One strong argument for your point about it being a cultural issue in the US would probably be the reaction to Hillary Clinton's "it takes a village" ideas when Bill was the president, and how people came after her as "attacking" or "trying to destroy the family," and certainly the fundamentalist religious types promoting the idea that children (not to mention wives) are largely just the "subjects" or "property" of the parents. Certainly the strained importance they give to a NARROW concept of "immediate biological family" vs "chosen or extended family" fits your hypothesis, as well as a large degree of the short sighted and selfish decision making we see here vs other places.
no subject
Date: 8/18/11 08:20 pm (UTC)From:I certainly had feelings and thoughts about that as a child, but I was definitely the child of my parents. I was a fifth child, born at home with no chance to be switched at the hospital. My older siblings will vouch for my mother's pregnancy. And I'm really pretty certain that my father is my father, both because I don't think my mother would cheat, and because I have several genetic traits that I seem to have acquired from my father's side.
But I didn't fit into my family. If you use Myers-Briggs terminology (which is a decent enough way to explain one way I didn't fit) I was the only F in an entire family of Ts (6 other people all Ts). I had problems throughout my early childhood, because I seem to have a different learning style than my siblings or my father, so whenever they tried to teach me things it backfired and made me miserable. They also didn't know enough about education to understand the problem, so they tended to blame me, because the same methods had worked with everyone else, so I seemed to be the problem. So, I didn't fit, but I was genetically a part of my family.
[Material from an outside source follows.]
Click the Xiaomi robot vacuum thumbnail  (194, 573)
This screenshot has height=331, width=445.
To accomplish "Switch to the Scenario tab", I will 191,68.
If I'd been adopted, I might have felt a desire to seek out my birth family to see if I fit in better with them, but I couldn't do that, because I was with my birth family. And I'm not talking about when I was a teen, for both me and my sister our issues tended to be more around young Elementary School age. I think it just didn't develop to be stronger because of the overwhelming evidence that we weren't adopted.
no subject
Date: 8/18/11 10:43 pm (UTC)From:I'd like to know the name of the book you're talking about.
no subject
Date: 8/18/11 10:47 pm (UTC)From:That looks right from what I can see of the descriptions. I've now spoilered it, because if I recall correctly, it turns out that she isn't really the daughter of her witch mother, but is a cursed fairy. Which is good, because she hates living with her mother and doesn't want to be a witch.
no subject
Date: 8/18/11 11:19 pm (UTC)From:Better lessons about love & acceptance & the real meaning of family IMO.
I'll check that out tho.
no subject
Date: 8/18/11 11:38 pm (UTC)From:Personally, I do remember liking it, but I don't recall it vividly. It's been decades since I read it. I also went through a witch phase, where I liked lots of stories with witches. Although I was mainly into books by Ruth Chew, which tended to be cute, fun stories that involved witches. I only remember them vaguely, but I recall one about a couple of kids who found a witch and want to keep her (kind of like the found a pet model of things) and end up having her hanging upside down in their closet or some such. I think there was another with magic artifacts, including seven-league boots. Things like that, which were just lots of fun. Especially since when I was reading these stories most of the ideas were new to me. While the basic story lines or concepts in them may be well used in many stories, everyone needs to encounter them somewhere first, and that story tends to get a boost in how good it seems because the idea is new to you. I was totally amazed with the first book that presented the idea of parallel universes to me, but it did not invent that idea.